We first examined the relationship between healthy individual’s depressive score and the valuation of social evaluation, as depressive individuals have been shown to have a negative bias28,29 and reduced learning of positive social feedback30. Participants’ depressive scores was measured by the Beck Depression Inventory (BDI37). We correlated participants’ BDI scores with unknown aversion. We found that under placebo, the BDI scores were negatively correlated with unknown aversion for positive social evaluation (indicated by βpositive derived from social evaluation model, r = −0.351, p = 0.008, Fig. 6a) but not for negative social evaluation (r = −0.15, p = 0.282, Fig. 6b), suggesting less unknown aversion for social evaluation (positive ones in particular) in individuals who scored higher in depressive symptoms.

Fig. 6: Individual differences in the valuation of social evaluation and the related oxytocin effect.
figure 6

a, b Under placebo, individuals scoring higher on the Beck Depression Inventory (BDI) showed less unknown aversion for positive a but not negative b social evaluations (n = 56 participants). c Stronger effects of oxytocin on increasing the valuation of positive social evaluation were found in individuals who scored higher on the BDI (n = 56 participants). Each solid line represents the least-squares fit with shading showing the 95% CI.

Next, we examined individual differences in the effect of oxytocin on social evaluation. Interestingly, we found that the relationship between BDI scores and unknown aversion for positive social evaluation was dampened by oxytocin. Unknown aversion did not vary significantly with BDI scores after oxytocin administration (ps > 0.3). Furthermore, the oxytocin effect on βpositive (i.e., βpositive-oxytocin – βpositive-placebo) was positively correlated with depression scores (r = 0.269, p = 0.045, Fig. 6c), suggesting stronger oxytocin effects on increasing aversion towards not-knowing positive social evaluation in more depressive individuals. In addition, the BDI score was not related to unknown aversion for nonsocial evaluation under placebo (r = −0.061, p = 0.710), nor did it modulate the oxytocin effect (r = 0.019, p = 0.910).

Discussion

Knowing how the self is perceived and evaluated helps individuals to form and update self-image, appropriately interact with others, and fit in the social world2,15,16,18,19. The current study examined whether and how individuals value the opportunity to know opinions on the self. We demonstrate the subjective values individuals placed on knowing the evaluation of the self and further reveal how such subjective value is computed and modulated by the evaluation source (i.e., evaluation from other people or a computer program) and valence (i.e., evaluation on positive or negative aspects of the self). We show that whether the subjective value of evaluation is modulated by valence depends on the evaluation source. Specifically, the value assigned to positive and negative nonsocial evaluations is comparable and computed via a shared unknown aversion. In contrast, the value placed on positive and negative social evaluations is computed via independent unknown aversion parameters, resulting in higher value assigned to knowing positive social evaluation. Taken together, we show evidence that people care about the image of the self in others’ eyes to the extent that they would forgo monetary reward to the opportunity to know evaluations of the self.

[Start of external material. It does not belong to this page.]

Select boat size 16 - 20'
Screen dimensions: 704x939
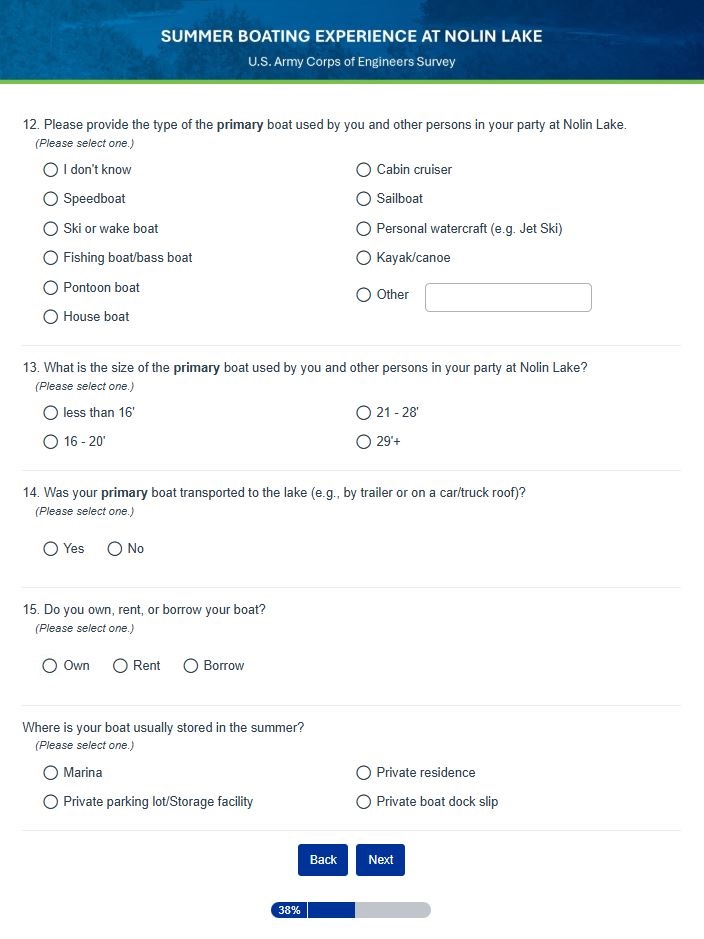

The willingness to forgo monetary reward to the opportunity to know indicated individual’s intrinsic motive to know evaluations of the self. In the current pay-to-know choice task, both ‘to-know’ and ‘not-to-know’ options are associated with monetary rewards (or both with monetary loss in the loss condition in Exp. 3). The subjective value comparison is between ‘to-know’ and ‘not-to-know’. This is different from directly asking participants to report the amount of money that they would pay for receiving evaluation where ‘to-know’ is always associated with monetary loss, and ‘not-to-know’ is always associated with monetary saving. Thus, the pay-to-know task allowed us to dissociate ‘to-know’/‘not-to-know’ and monetary gain/loss and avoid potential influences of endowment effect and loss aversion. Despite these differences, we would expect a similar pattern of results if we asked participants to directly report their willingness to pay. As we observed similar results in the monetary gain and loss conditions, and similar results in the desirability rating that involved no monetary cost. These findings suggested that the subjective value assigned to know evaluation might be independent of specific paying methods.

The next question is what drives such a motive to know evaluations of the self. To quantify the driving force behind the costly-to-know behavior, we built a range of computational models and identified an individual-specific unknown aversion parameter (although varied widely but exhibited in most individuals), as a key determinant of the willingness to know despite monetary cost. Receiving positive evaluations is associated with self-approval or perceived as social reward1,38,39, whereas receiving negative evaluations could guide individual’s future behavior. Thus, being unknown may serve as a psychological cost associated with losing the opportunity of knowing the self, as being unknown about the evaluation may cause uncertainty about how others view the self and how to behave in future social interactions or to manage one’s reputation40. It should be noted that although it has been shown that individuals are motivated to receive positive feedback and that being praised is rewarding1,38,39, our finding of placing subjective value on the opportunity to know evaluation could not be simply explained by the motivation related to being praised. First, all evaluations were designed to be given after the experiment rather than immediately after participants chose the ‘to-know’ option. Second, in the current study, individuals were willing to forgo monetary reward to know evaluations of both positive and negative aspects.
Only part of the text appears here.